Training Results Depend on the Dog’s Attention

A great dog listens for his name to be spoken by his owner. Canines are not born to respond when called. A dog’s primary goal in life is to please the owner. The human must be trained to draw on this innate need for constant approval. Gaining the dog’s attention will allow the owner to reach new heights in the quest to master dog obedience training in the midst of chaos.


1. Quiet observation – Dogs watch the human members of the family at given points throughout the daytime and evening hours. During these times, the owner should make strides to return the attention with firm strokes on his fur, verbal praise, a treat or a toy. Encourage his eye contact and interest. Ignore and turn away from rude or pushy movements.

2. Use his name – A dog’s name should be associated with positive reinforcement from his human family members. Speak the dog’s name quietly, only once. Attention is learned when the dog is looking at the owner and receiving praise for sustained eye contact. Rewards will sustain the period of interest while he eats a small treat and wonders what else will be provided. A toy can create a short play session that holds his interest. Five to six times each day, this step should be repeated.

3. Stop the jumping – A dog that will jump up on people can be a threat to friends and neighbors. This habit can be broken if the owner will refuse to give the dog attention when he jumps up on the owner. Reinforce the proper behavior of keeping all four feet on the ground. Say “no” and refuse to look at the dog until he returns his front feet to the floor. Heap praise and attention on him for paying attention to the instructions.

4. Use treats – Early in the attention-training sessions, small treats should be included in the process to gain the dog’s attention. Hold the treat close to your face to gain his eye contact. Be careful to not encourage him to jump for the treat. His eyes will follow the treat toward your face. Make sure that he does not lunge for the treat.

5. Conceal the rewards – Treats and toys should disappear from view as the training sessions progress. The dog should look toward the owner when his name is spoken. His attention will remain if the reward is uncertain. He wants to know if the owner has something of interest, such as toys, treats, games, hugs or rubs. Wide variety will ensure that he stays attentive past the initial glance.

6. Demand eye contact – Gaining the dog’s attention can be challenging if other distractions are present. Speak his name and be ready if he does not respond. Hide from his view. Ignore him if he attempts to gain your attention. Show him your favorite snack and eat it in front of him. This series of actions makes him more curious.

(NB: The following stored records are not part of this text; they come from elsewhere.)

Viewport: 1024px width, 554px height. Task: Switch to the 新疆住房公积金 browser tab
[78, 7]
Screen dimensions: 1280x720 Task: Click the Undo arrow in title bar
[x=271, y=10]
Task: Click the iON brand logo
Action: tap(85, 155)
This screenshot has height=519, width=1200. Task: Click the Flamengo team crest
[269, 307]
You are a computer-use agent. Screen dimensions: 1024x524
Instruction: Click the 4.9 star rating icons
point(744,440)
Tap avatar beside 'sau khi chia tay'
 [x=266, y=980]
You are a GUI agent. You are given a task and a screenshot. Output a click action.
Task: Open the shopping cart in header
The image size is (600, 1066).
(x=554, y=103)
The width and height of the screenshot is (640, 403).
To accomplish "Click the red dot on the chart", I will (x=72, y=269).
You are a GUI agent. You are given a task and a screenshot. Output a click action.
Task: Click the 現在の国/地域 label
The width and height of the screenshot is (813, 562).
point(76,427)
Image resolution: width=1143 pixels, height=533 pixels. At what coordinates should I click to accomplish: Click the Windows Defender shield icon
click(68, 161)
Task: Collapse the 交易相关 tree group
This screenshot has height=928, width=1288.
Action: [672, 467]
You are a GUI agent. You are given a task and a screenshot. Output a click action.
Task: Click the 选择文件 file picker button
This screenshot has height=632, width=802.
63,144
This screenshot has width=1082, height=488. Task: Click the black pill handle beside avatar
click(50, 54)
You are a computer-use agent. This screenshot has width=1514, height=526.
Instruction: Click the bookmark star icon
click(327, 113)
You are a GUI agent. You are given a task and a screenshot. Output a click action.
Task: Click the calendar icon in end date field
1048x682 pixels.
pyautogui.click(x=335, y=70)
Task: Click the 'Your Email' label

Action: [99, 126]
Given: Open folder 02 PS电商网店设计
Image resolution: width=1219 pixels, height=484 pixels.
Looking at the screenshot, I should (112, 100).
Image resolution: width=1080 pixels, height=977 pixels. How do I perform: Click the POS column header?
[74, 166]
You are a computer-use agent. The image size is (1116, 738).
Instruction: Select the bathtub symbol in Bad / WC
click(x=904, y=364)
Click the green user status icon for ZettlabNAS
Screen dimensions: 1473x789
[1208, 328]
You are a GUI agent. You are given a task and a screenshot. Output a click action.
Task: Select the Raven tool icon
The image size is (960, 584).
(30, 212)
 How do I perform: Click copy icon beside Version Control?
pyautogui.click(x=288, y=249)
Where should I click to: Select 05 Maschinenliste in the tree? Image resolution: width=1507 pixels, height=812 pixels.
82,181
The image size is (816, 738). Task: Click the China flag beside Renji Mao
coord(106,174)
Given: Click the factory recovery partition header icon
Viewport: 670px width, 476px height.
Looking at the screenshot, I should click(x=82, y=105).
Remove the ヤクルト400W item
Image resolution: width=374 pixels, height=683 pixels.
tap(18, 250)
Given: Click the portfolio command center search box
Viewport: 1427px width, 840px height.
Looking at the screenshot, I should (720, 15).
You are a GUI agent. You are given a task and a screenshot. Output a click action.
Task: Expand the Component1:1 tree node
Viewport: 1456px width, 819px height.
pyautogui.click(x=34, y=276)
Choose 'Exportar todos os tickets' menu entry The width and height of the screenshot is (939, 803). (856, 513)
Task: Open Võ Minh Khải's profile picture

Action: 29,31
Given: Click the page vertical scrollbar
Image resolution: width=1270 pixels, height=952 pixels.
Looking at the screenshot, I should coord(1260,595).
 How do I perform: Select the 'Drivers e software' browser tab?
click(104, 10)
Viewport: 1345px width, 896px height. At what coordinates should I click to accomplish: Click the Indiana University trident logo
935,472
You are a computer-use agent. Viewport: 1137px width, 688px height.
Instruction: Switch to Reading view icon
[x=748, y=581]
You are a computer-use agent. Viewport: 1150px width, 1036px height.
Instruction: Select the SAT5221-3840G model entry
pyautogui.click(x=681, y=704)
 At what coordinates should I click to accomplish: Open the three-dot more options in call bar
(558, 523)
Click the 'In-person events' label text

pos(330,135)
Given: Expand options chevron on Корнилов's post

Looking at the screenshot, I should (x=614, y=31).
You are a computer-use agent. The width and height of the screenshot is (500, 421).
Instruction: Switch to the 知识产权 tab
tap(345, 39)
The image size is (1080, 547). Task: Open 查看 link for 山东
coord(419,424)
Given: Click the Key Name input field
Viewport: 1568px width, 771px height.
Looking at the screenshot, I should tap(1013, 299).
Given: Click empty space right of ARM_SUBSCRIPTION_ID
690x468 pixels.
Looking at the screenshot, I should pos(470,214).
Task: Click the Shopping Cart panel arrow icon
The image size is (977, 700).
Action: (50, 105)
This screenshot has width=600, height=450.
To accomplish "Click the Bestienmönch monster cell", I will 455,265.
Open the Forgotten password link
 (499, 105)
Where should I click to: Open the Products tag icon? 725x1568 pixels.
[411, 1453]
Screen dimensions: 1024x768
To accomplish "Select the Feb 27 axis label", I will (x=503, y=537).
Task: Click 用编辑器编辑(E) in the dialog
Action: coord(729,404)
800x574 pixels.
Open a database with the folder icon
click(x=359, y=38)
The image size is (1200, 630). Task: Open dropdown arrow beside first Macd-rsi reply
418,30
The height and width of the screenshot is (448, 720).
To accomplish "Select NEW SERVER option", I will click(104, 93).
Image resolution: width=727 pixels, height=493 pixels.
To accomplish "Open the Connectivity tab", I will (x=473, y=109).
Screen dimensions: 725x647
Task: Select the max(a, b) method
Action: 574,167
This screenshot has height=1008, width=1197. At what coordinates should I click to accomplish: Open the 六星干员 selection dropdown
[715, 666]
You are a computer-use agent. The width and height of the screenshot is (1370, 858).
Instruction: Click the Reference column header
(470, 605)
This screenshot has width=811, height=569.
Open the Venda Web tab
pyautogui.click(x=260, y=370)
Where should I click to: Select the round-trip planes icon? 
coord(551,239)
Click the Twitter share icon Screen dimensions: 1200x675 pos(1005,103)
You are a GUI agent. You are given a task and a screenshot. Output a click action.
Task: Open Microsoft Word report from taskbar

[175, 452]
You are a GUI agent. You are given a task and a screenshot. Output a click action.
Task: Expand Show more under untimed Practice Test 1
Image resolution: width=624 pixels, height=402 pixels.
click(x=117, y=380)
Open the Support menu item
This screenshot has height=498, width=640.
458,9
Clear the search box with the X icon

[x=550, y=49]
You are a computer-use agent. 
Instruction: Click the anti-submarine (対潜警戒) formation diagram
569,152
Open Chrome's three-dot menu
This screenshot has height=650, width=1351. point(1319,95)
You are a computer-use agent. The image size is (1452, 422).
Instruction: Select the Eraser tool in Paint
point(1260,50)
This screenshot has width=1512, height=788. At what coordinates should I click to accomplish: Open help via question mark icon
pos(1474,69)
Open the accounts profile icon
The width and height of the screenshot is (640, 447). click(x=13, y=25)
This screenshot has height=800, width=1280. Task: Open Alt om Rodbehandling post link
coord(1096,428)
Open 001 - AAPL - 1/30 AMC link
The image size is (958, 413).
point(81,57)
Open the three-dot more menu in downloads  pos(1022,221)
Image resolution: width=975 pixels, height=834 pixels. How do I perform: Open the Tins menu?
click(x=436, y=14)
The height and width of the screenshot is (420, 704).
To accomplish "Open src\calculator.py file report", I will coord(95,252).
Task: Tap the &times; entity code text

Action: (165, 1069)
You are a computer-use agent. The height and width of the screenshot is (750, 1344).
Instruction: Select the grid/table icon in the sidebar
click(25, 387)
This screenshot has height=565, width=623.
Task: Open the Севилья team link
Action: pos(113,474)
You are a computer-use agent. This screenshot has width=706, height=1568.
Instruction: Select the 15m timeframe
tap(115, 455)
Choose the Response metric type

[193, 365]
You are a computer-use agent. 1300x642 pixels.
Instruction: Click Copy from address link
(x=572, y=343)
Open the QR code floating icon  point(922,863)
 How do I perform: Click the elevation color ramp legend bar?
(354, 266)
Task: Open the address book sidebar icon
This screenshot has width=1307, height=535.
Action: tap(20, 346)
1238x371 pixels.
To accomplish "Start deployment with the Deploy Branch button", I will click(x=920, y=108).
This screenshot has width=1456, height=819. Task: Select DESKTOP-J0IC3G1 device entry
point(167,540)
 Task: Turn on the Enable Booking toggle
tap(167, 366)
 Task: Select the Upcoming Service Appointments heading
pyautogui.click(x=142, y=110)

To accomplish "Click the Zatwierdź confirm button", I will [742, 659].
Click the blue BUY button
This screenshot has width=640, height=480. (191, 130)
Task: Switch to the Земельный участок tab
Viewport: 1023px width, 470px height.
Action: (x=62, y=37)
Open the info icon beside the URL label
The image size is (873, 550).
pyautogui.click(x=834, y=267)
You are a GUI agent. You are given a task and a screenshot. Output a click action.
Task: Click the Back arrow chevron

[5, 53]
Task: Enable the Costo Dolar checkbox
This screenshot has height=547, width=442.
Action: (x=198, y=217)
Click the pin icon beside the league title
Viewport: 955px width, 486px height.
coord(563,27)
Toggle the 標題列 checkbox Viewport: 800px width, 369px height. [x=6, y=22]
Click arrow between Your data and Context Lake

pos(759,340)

After gaining his attention, praise him with his favorite snack or toy.

7. Choose the location – Teaching the dog to pay attention begins with a favorite place where he is most interested in the owner. The kitchen, or a favorite chair, can be the perfect setting. The dog is most attentive in the place where he receives the greatest amount of positive attention. Move to other areas to build his attention and focus with distractions present.

8. Never scold with his name – A dog will shy away from the person who uses his name with a negative tone of voice. Scolding and praise cannot blend together because the dog becomes confused. The word “no” should be the scolding term. Attention is a positive response to hearing his own name in a clear tone that is positive and encouraging. Be careful to avoid the overuse of the name. Redundancy will be ignored much like a child develops selective hearing.

Dog behaviour in Toronto is dependent on the owner’s ability to retain the dog’s attention. Practice is essential because the dog learns from his surroundings throughout every waking moment. A well-trained dog listens for the owner to speak his name in a familiar tone. The response is important for the next step in the training efforts.